In spite of this, when we hear about Barry or another of our favorite series ending, we still complain, don’t we? As much as we badmouth Hollywood for refusing to create “something new” we aren’t any more willing to let go of the old. We trash some kind of entertainment secret cabal we think unilaterally decides everything that ever gets released for all of the remakes, reboots, revivals, sequels, prequels and spinoffs while simultaneously we demand more Star Trek, Star Wars, Breaking Bad, Game of Thrones, Stranger Things, Marvel, DC, Jumanji, National Treasure, Pirates of the Caribbean, Knives Out, Harry Potter, Lord of the Rings, That ’70s Show, Frasier, Roseanne, Sex and the City, Law & Order, NCIS, CSI, Sons of Anarchy, Quantum Leap, Hannibal Lecter, Dexter, Supernatural, and we all know I could easily keep doing this for 900 more words.

Barry could do the same.

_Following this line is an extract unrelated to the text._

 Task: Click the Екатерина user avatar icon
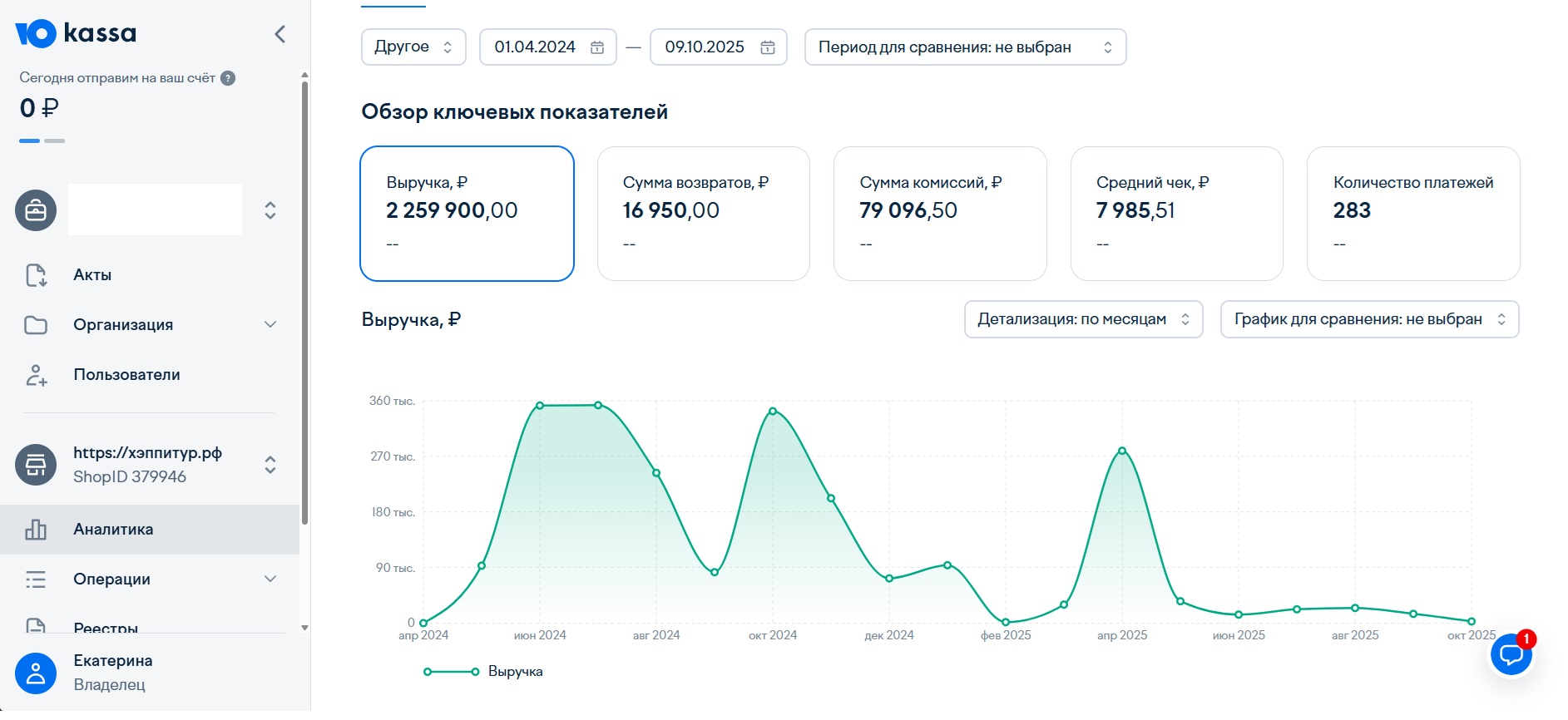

Just off the top of my head I could think of at least three Barry spinoffs.

How about Barry: Before the Class, where we the hired killer’s early career and maybe his days in the military? They could get a younger actor or digitally de-age Bill Hader.

A NoHo Hank: Before Barry prequel? I won’t lie — as long as Anthony Carrigan was playing him I could watch NoHo Hank for years. He is one of the funniest and surprisingly lovable characters I’ve ever come across in media.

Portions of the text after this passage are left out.